Quirinale, i primi dubbi di Berlusconi. "Senza numeri certi non corro"

Vertice nella residenza romana del Cavaliere, i big del centrodestra lo mettono alle strette. Formalmente la candidatura viene ufficializzata, ma si dà una settimana al leader per portare nomi sicuri

Silvio Berlusconi (Ansa)

Leader of Forza Italia party Silvio Berlusconi, arrives to address the media after a meeting with Italian President Sergio Mattarella at the Quirinale Palace for the second round of formal political consultations following the resignation of Prime Minister Giuseppe Conte, in Rome, Italy, 22 August 2019.

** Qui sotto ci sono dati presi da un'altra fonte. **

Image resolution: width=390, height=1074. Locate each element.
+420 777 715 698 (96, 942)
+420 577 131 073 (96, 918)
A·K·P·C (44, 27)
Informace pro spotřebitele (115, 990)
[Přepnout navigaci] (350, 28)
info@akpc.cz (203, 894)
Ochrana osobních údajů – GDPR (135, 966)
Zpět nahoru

Può sembrare un paradosso. Il giorno in cui il Cavaliere ottiene dagli alleati il sospirato via libera alla sua candidatura, è anche il giorno in cui inizia a venire fuori qualche crepa nella sua granitica convinzione di correre per il Colle. "Sono il primo a fare un passo indietro se voi non siete convinti. Io, se non ci sono i numeri, non mi vado a sfracellare", chiarisce nel vertice del centrodestra. Un punto però lo segna: voleva un gesto di lealtà da Salvini e Meloni (oltre che dai centristi) e l’ottiene: "I leader della coalizione hanno convenuto che Berlusconi sia la figura adatta a ricoprire l’Alta carica con l’autorevolezza e l’esperienza che il Paese merita e gli italiani attendono. Gli chiedono pertanto di sciogliere in senso favorevole la riserva fin qui mantenuta". Un po’ è gioco delle parti: ha deciso da solo ma deve apparire incoronato dagli alleati. Un po’ serve a posticipare il momento della verità.

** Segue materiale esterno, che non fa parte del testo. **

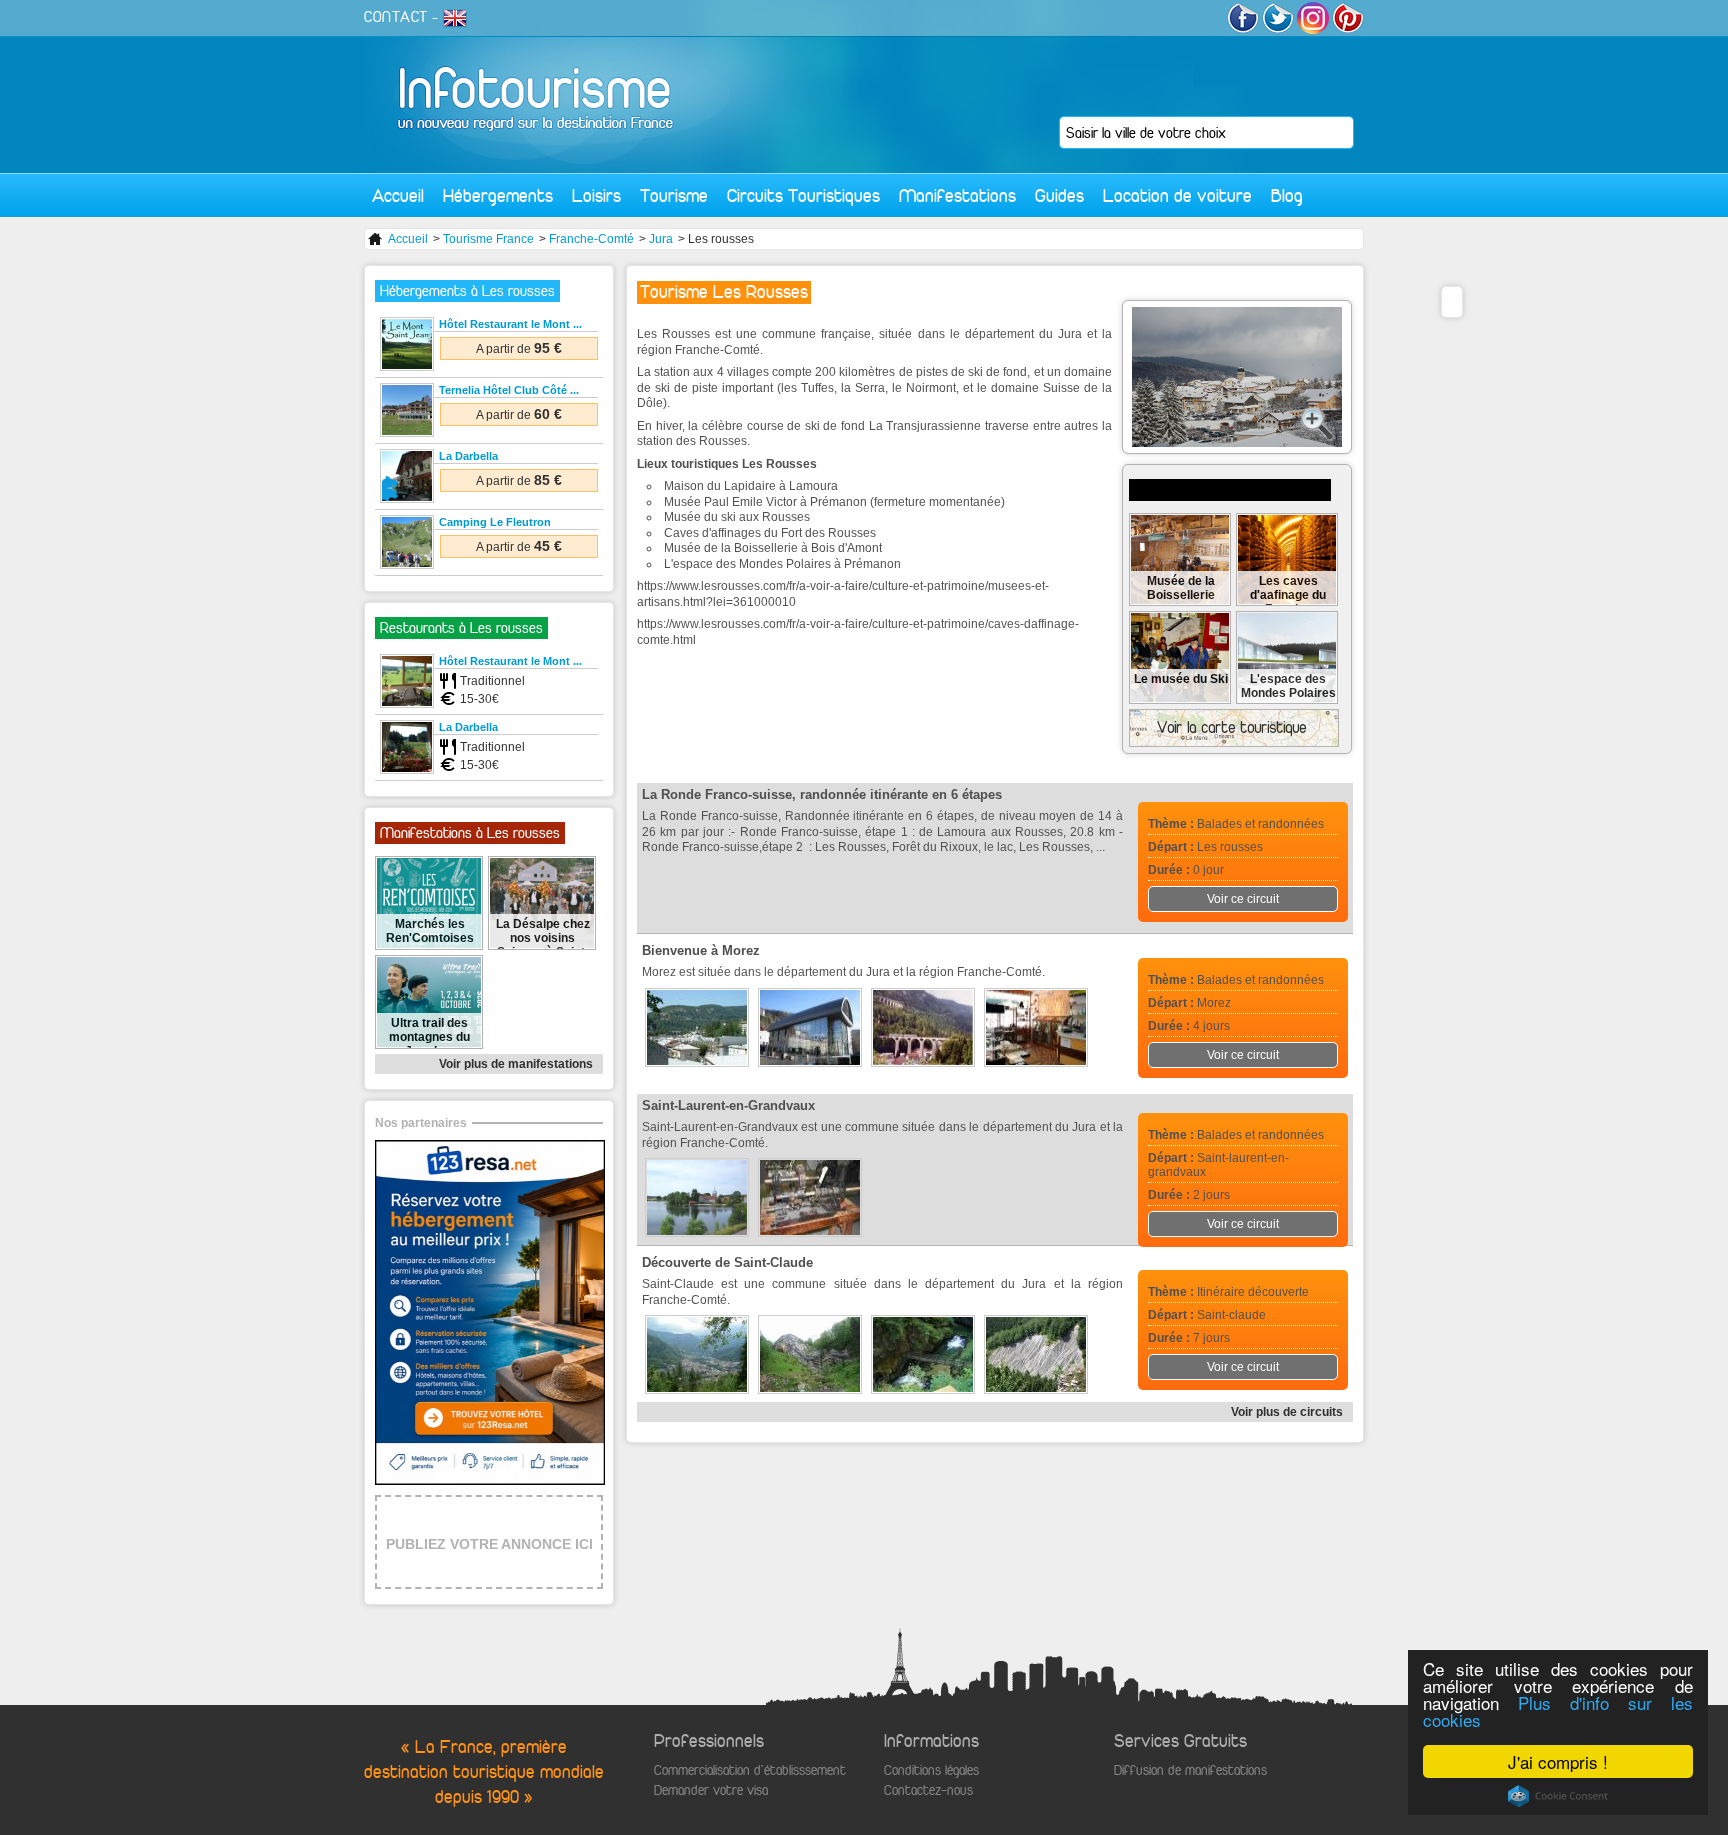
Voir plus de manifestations (516, 1064)
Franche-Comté (591, 239)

I voti al momento non ci sono: è la nota dolente, il nuvolone che grava sul gioioso pranzo apparecchiato dall’ex premier a Villa Grande con i vertici della coalizione. Gianni Letta – reduce da una visita a Palazzo Chigi dove non ha visto Draghi ma il suo capo di gabinetto – insiste: "Sei proprio sicuro? Verifica le cifre". Salvini sfodera i numeri con cui sono stati eletti gli ultimi presidenti, da Scalfaro a Mattarella. Secondo uno dei tanti report confezionati ad Arcore, Silvio potrebbe contare su 493 voti, di cui 13 incerti. Pochi, anche perché non tengono conto dei franchi tiratori: "Ne servono altri 60-70 almeno", sottolinea La Russa (Fd’I). Al comitato permanente dei capigruppo di centrodestra il compito di fare il fixing per tirare le somme giovedì prossimo. Su un punto i leder sono tassativi: "Silvio, se non passi, la prossima mossa non la decidi tu, la decidiamo insieme".

È preoccupazione diffusa che, seppur sconfitto, possa assumere il ruolo di king maker e imporre un nome sgradito agli alleati come quello di Giuliano Amato.

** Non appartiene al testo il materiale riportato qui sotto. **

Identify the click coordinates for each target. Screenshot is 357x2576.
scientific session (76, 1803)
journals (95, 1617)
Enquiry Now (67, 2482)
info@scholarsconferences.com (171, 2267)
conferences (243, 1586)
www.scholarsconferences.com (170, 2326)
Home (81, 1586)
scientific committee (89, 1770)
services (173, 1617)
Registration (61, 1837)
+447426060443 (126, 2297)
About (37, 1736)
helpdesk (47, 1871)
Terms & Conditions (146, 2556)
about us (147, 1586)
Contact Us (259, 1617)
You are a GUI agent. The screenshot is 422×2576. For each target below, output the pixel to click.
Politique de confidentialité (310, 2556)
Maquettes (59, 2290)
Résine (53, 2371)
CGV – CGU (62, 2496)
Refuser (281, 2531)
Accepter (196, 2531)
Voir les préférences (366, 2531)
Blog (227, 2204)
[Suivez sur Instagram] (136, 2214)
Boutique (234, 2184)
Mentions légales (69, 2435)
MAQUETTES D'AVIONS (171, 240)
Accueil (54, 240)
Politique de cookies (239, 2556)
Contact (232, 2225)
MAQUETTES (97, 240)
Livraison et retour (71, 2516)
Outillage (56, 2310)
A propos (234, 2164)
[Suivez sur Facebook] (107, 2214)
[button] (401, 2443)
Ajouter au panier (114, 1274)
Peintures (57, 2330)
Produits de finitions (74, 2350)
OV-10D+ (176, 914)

Per la scelta finale bisogna attendere la prossima settimana. Se i numeri autorizzeranno l’azzardo, il Cavaliere porterà la sfida alle estreme conseguenze, ma se dovesse perdere l’intera destra avrebbe sparato a vuoto la sua cartuccia. Quasi automaticamente si configurerebbe una ’soluzione unitaria’ che difficilmente potrebbe non portare a Draghi. Non a caso, nella cerchia ristretta del premier considerano la battaglia di Berlusconi un probabile viatico per il Colle. Se Silvio deciderà di "non sfracellarsi" per il centrodestra si porrà il problema di mettere a punto un piano B. Non potrebbe trattarsi di un esponente di area di secondo piano, ma di figure di primo piano la destra ne conta poche: Gianni Letta? "Quasi un affronto per il Cavaliere", sostiene un ex ministro centrista. Per questo, c’è chi scommette che il piano B finirebbe per ridursi alla soluzione unitaria. La situazione potrebbe complicarsi se il centrosinistra disertasse il voto con Berlusconi in campo: non tutti sono d’accordo con Enrico Letta (gli ex renziani gli hanno detto che intendono votare) ma, di fronte a un Aventino Pd, Silvio chiederebbe probabilmente di restare in campo per numerose votazioni e, dopo un simile sgarbo, la soluzione unitaria si allontanerebbe. È storia di domani, ed è storia di dopodomani la portata che mette sul tavolo Giorgia Meloni: un pronunciamento a favore del sistema maggioritario. Brugnaro nega la firma, sostenendo di non aver mandato dai suoi. Per gli altri la linea è comune: impegno "a non modificare la legge elettorale in senso proporzionale".